- [INSTRUCTIONS FOR THE TASK]: In your copy, leave out the pictures and repeat the entries below exactly.

-------- DATA UNDER STUDY --------

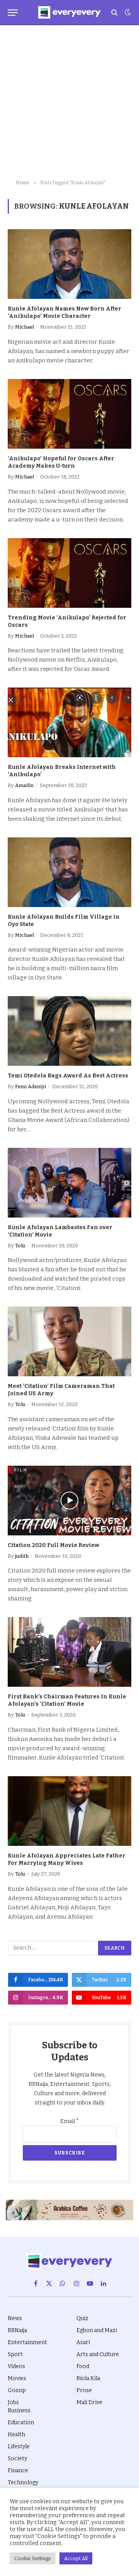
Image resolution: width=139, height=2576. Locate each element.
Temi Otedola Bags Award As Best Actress (68, 1075)
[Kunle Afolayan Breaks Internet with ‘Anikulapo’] (69, 722)
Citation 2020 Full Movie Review (53, 1545)
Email (69, 2121)
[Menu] (13, 12)
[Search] (114, 12)
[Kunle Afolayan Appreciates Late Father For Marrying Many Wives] (69, 1811)
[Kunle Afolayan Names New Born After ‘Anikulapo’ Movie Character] (69, 264)
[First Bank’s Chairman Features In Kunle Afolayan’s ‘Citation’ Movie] (69, 1652)
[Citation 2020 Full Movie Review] (69, 1500)
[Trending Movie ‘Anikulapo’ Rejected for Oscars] (69, 573)
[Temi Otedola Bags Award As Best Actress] (69, 1031)
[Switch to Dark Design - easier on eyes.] (127, 12)
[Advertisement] (69, 102)
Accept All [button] (76, 2558)
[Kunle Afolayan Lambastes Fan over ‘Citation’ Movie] (69, 1183)
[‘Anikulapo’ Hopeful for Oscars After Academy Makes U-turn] (69, 414)
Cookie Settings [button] (32, 2558)
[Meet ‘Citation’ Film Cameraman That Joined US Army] (69, 1341)
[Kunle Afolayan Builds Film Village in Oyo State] (69, 872)
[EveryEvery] (69, 12)
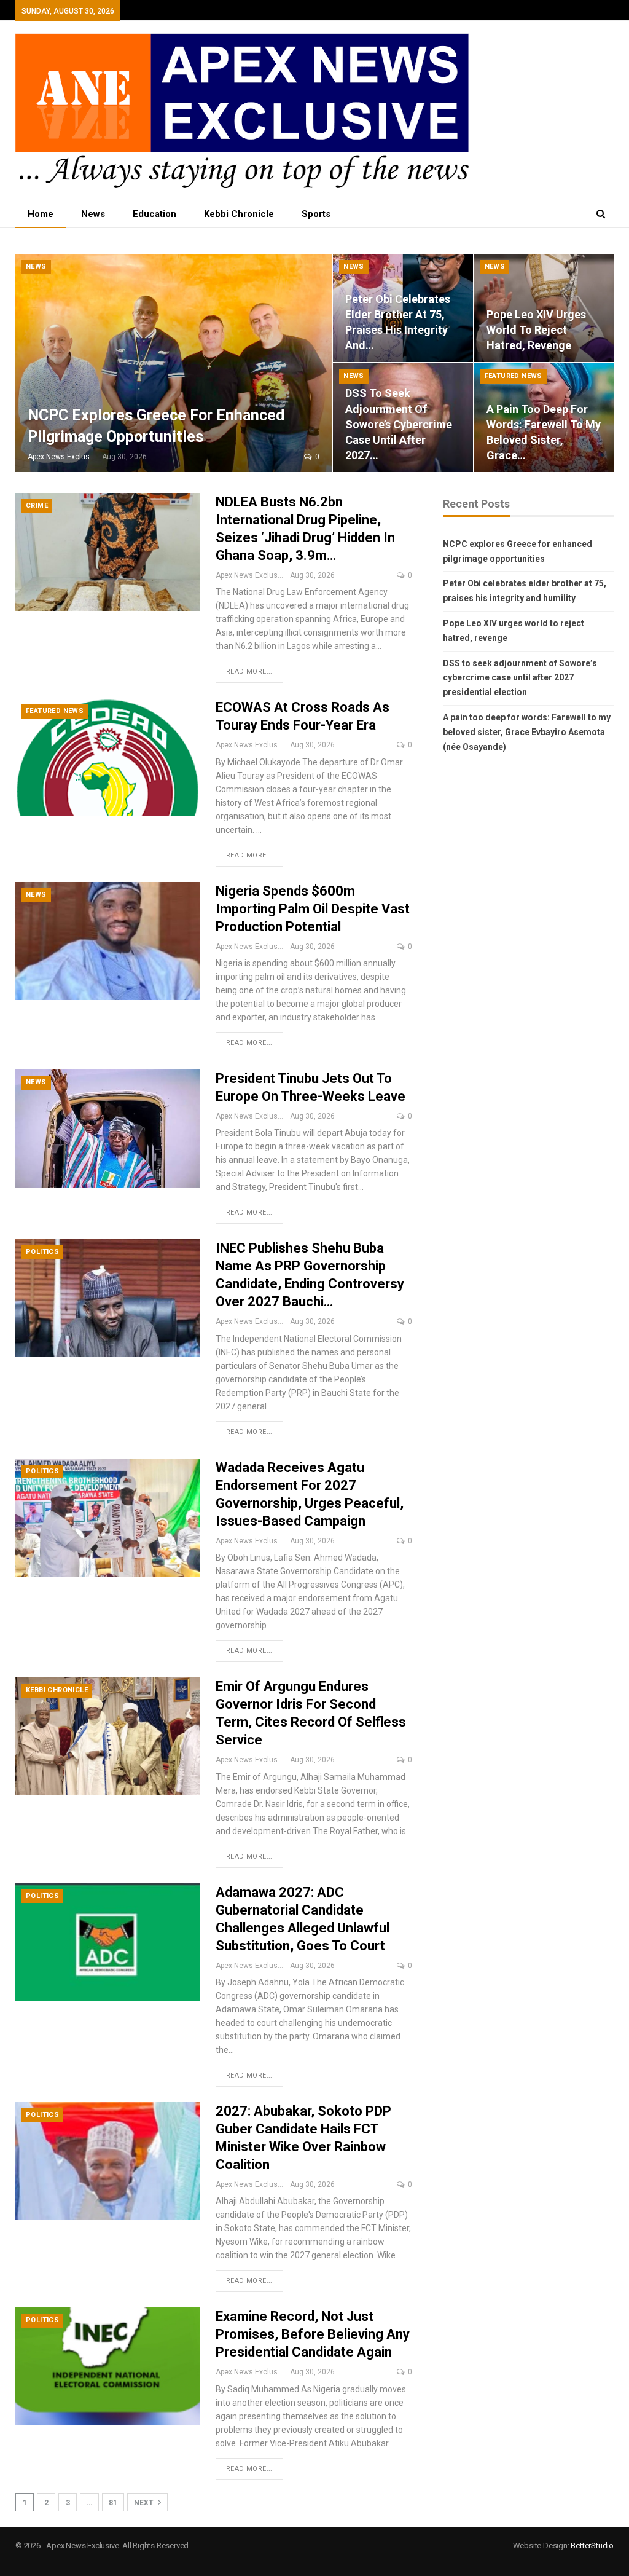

--------

- [WRITTEN RESPONSE]:
Image resolution: width=139, height=2576. Locate each element.
Temi Otedola Bags Award As Best Actress (68, 1075)
[Kunle Afolayan Breaks Internet with ‘Anikulapo’] (69, 722)
Citation 2020 Full Movie Review (53, 1545)
Email (69, 2121)
[Menu] (13, 12)
[Search] (114, 12)
[Kunle Afolayan Appreciates Late Father For Marrying Many Wives] (69, 1811)
[Kunle Afolayan Names New Born After ‘Anikulapo’ Movie Character] (69, 264)
[First Bank’s Chairman Features In Kunle Afolayan’s ‘Citation’ Movie] (69, 1652)
[Citation 2020 Full Movie Review] (69, 1500)
[Trending Movie ‘Anikulapo’ Rejected for Oscars] (69, 573)
[Temi Otedola Bags Award As Best Actress] (69, 1031)
[Switch to Dark Design - easier on eyes.] (127, 12)
[Advertisement] (69, 102)
Accept All [button] (76, 2558)
[Kunle Afolayan Lambastes Fan over ‘Citation’ Movie] (69, 1183)
[‘Anikulapo’ Hopeful for Oscars After Academy Makes U-turn] (69, 414)
Cookie Settings [button] (32, 2558)
[Meet ‘Citation’ Film Cameraman That Joined US Army] (69, 1341)
[Kunle Afolayan Builds Film Village in Oyo State] (69, 872)
[EveryEvery] (69, 12)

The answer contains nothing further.